Hey Cucumber Guy: An Open Letter
You, Cucumber Guy. Yes, you. The one in the restaurant kitchen adding the cucumbers to the salads. You did it again. You served me an otherwise well-crafted salad with cucumber slices like hockey pucks. What am I supposed to do with these? Weight down important papers? Make cucumber water? Treat my crow’s feet to some quick moisturizing therapy?
Cucumber Guy, I propose your delegating the fine slicing to us is no minor inconvenience. Consider the downstream effects on customer service, flavor ratios and personal safety.
Let’s begin with why we came to your restaurant in the first place–to get a damn salad.
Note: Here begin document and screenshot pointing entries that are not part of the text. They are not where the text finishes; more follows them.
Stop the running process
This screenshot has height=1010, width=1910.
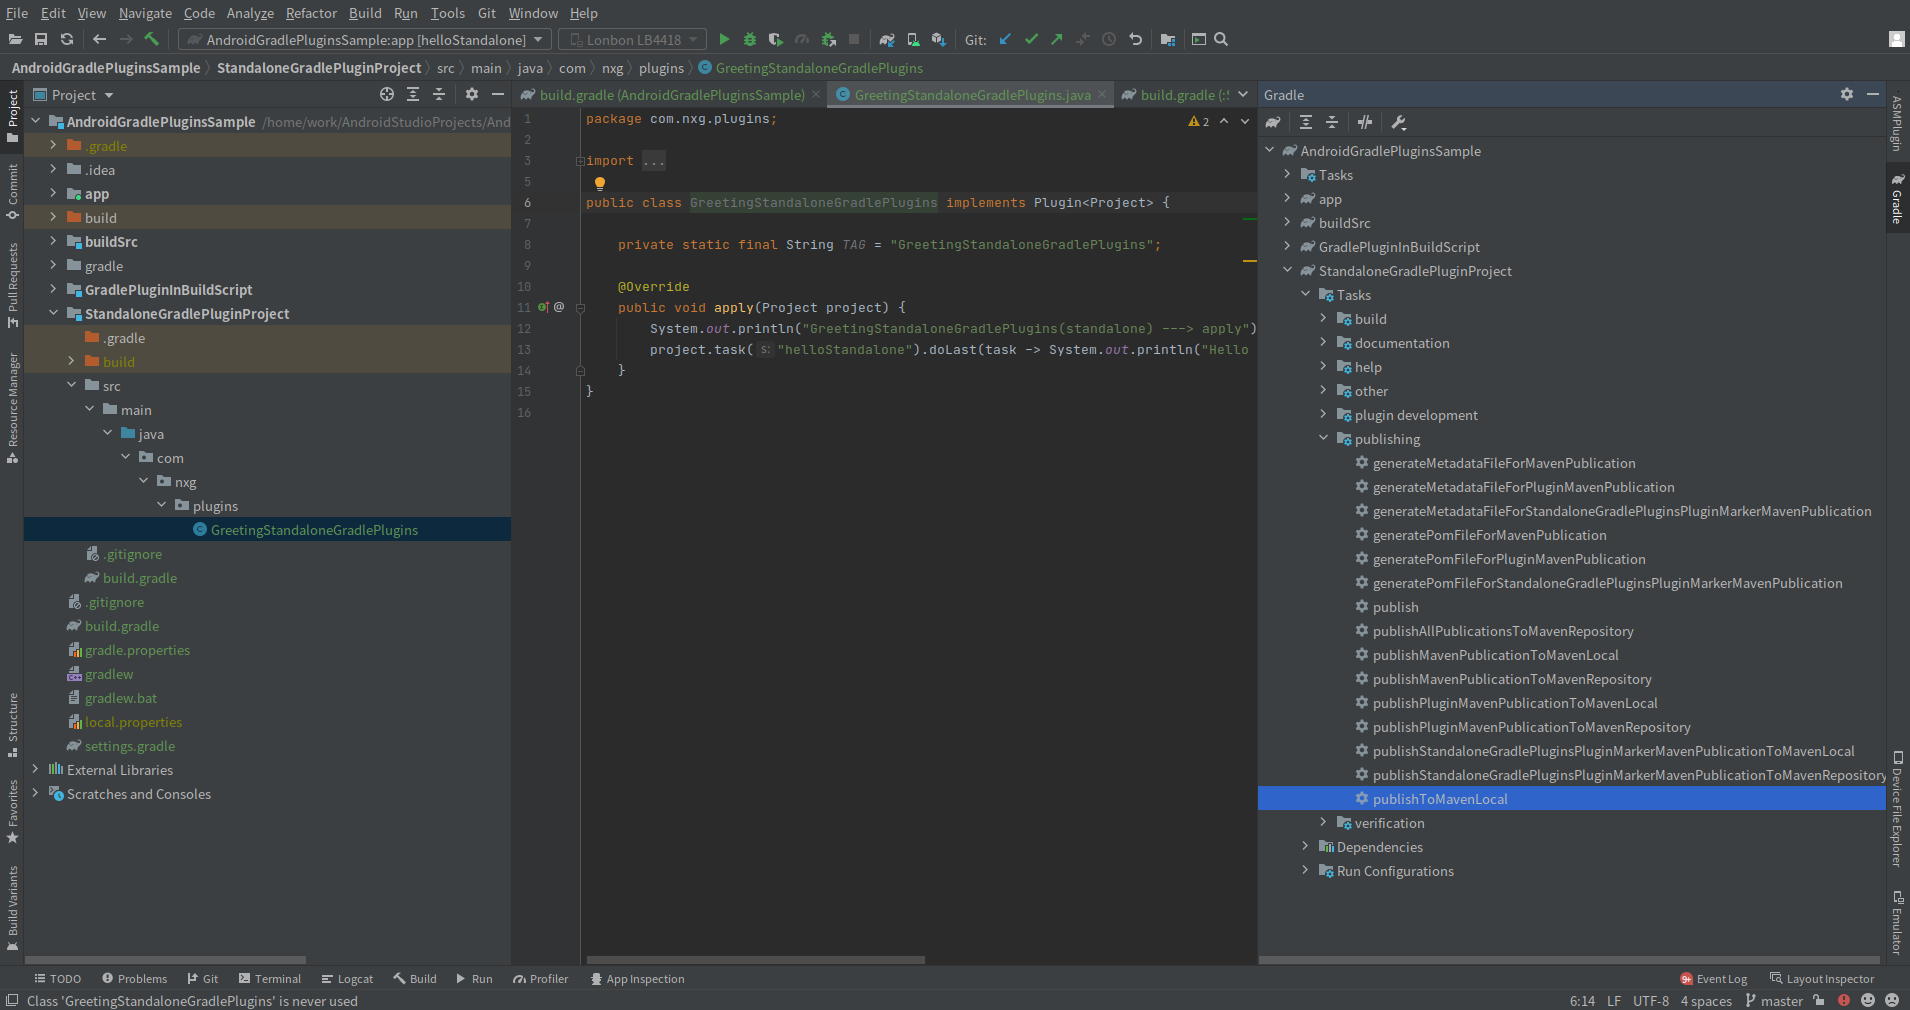(x=853, y=40)
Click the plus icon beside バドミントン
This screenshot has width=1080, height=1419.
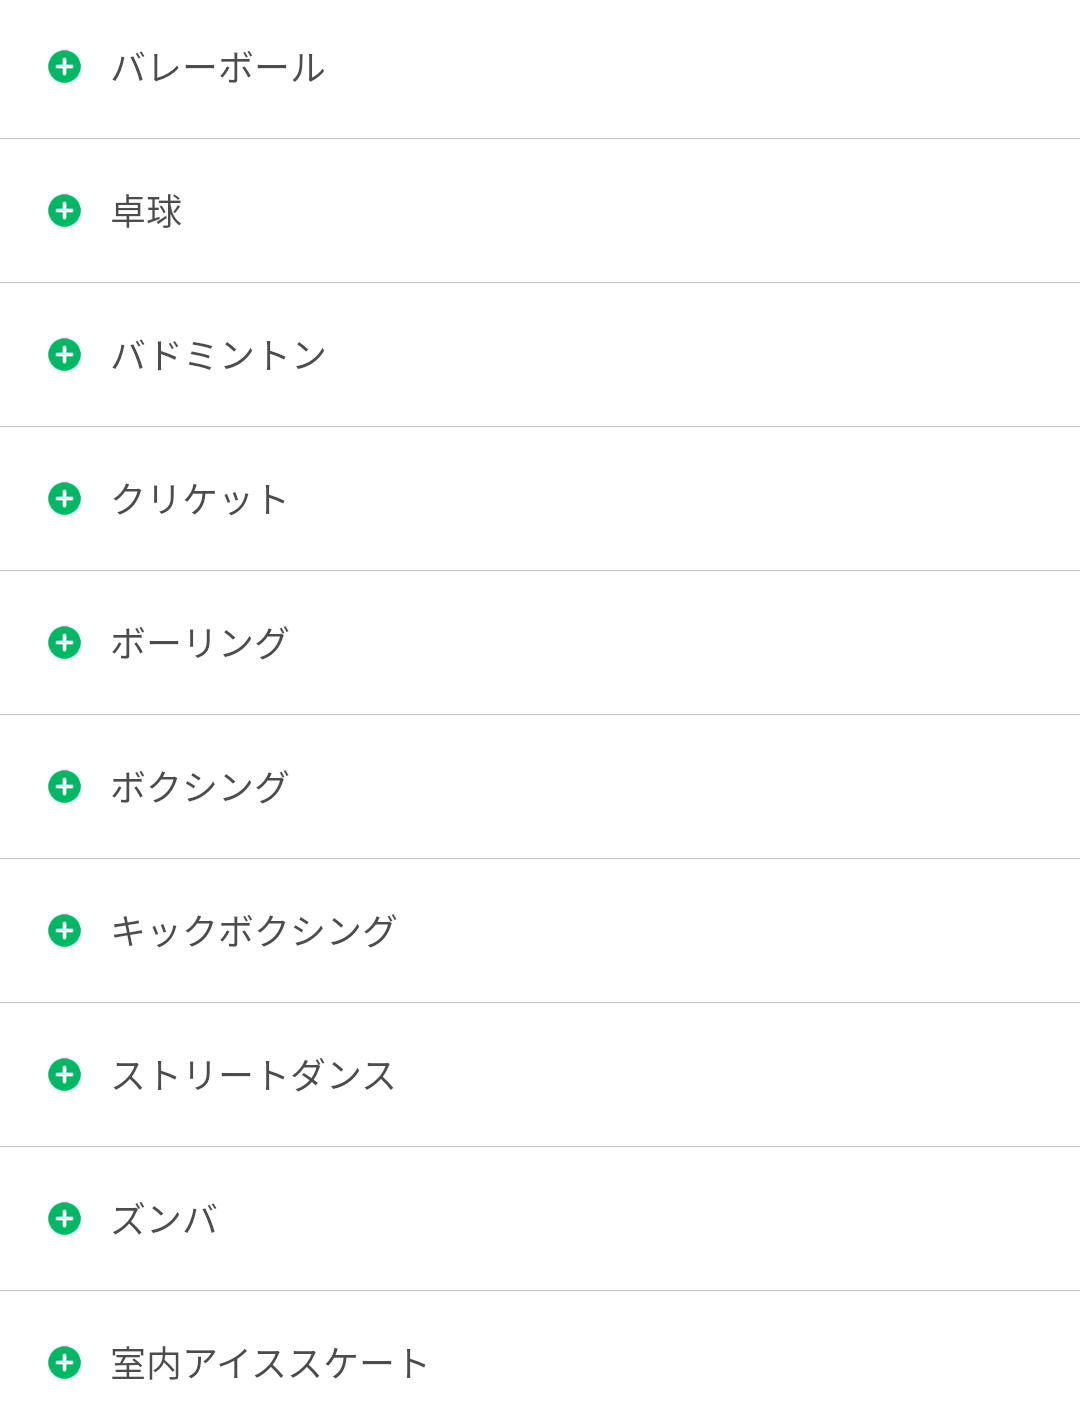tap(64, 355)
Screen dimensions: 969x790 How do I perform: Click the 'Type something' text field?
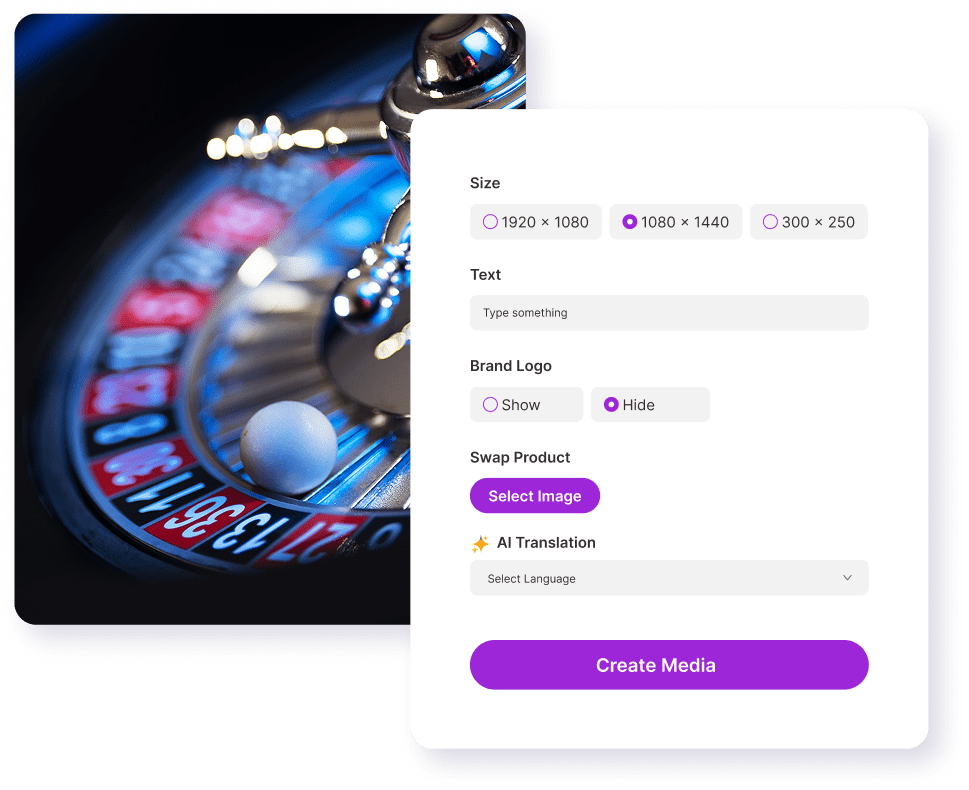pos(669,313)
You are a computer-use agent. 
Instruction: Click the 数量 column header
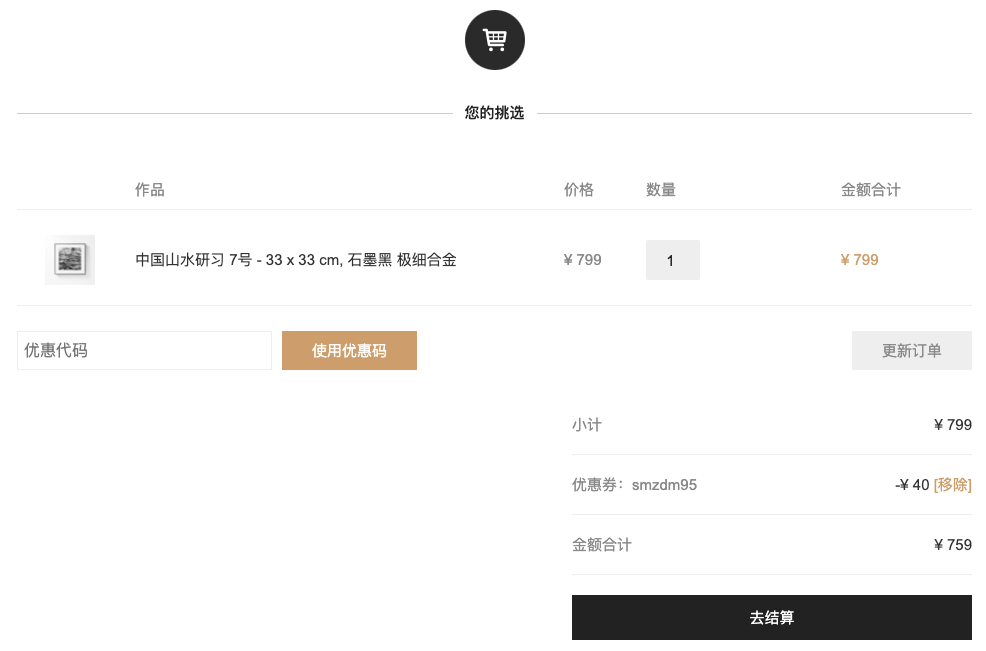click(x=661, y=189)
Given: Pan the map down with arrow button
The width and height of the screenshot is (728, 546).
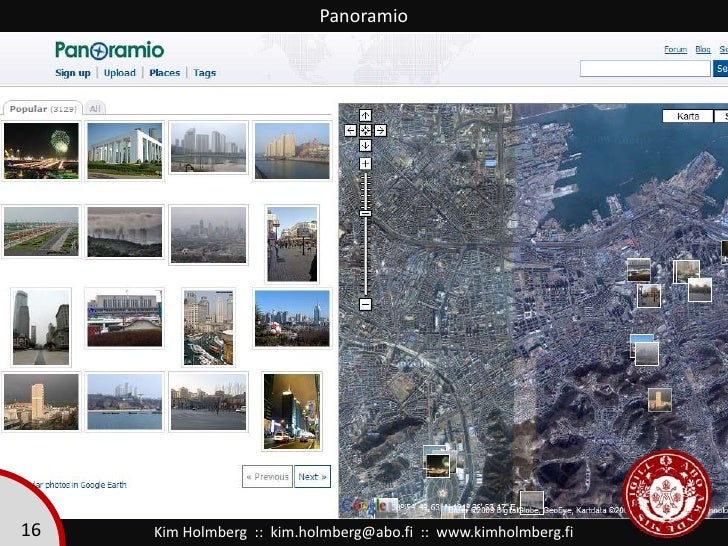Looking at the screenshot, I should 365,145.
We could have made a salad at home. We could have gotten out our own lettuce, carrots, and–wait for it–diced cucumber. We came to you instead, out of laziness or to celebrate. Perhaps we’ve heard you make a particularly mean salad, worth the extra bucks. Regardless, we came with the expectation of a finished product, not a rough chop. Frankly, Cucumber Guy, it smacks of insensitivity. Come on, show us you care.
If we can’t appeal to your emotions, there’s always your professional reputation. You and everybody else back in the kitchen were in on the salad planning. You all carefully selected and proportioned the ingredients, but then you leave us to guess the intended cucumber-to-bite ratio. Frankly, all we know about your salad is what we’ve read on the menu. We’re going to screw it up. We’ll be halfway through with a cucumber shortage, or we’ll have nothing but a bowl of cucumber pucks at the end. The real loser is flavor.
Then there’s the most practical concern–safety. Left to its own devices, the cucumber is among the most potent choking hazard in saladdom. Sure, we can mitigate that by some knife work, but the average customer, no matter what they claim, lacks the knife skills of the average Cucumber Guy. This may not sound so dangerous with a side salad and butter knife. What about a grilled chicken cobb with a steak knife? Yikes. Do patients in surgical suites have to help on their own incisions? No, they don’t, or at least hospitals ought not to allow it. You’re the professional. Make the cut.
Look, we know you’re busy. There’s a lot of salads to make and a lot of cucumbers to slice. Just half the cuc before you slice. You’re done. The same solution works for those high-speed vegetable slicers. Some purists may recoil in horror, insisting the slice method provides structural integrity for the seed. That underestimates if not ignores the inherent cohesive properties of the cucumber seeds. They are tough, sticky little buggers. If you lose a few, consider also how often you see someone chop the head off a cucumber and slurp down the seeds. Doesn’t happen. A intact carrot has amazing structural properties as well, but that didn’t stop you from shredding it.
There’s a simple solution here, Cucumber Guy. The cucumber is right there on the chopping block, and the knife is right there in your hands.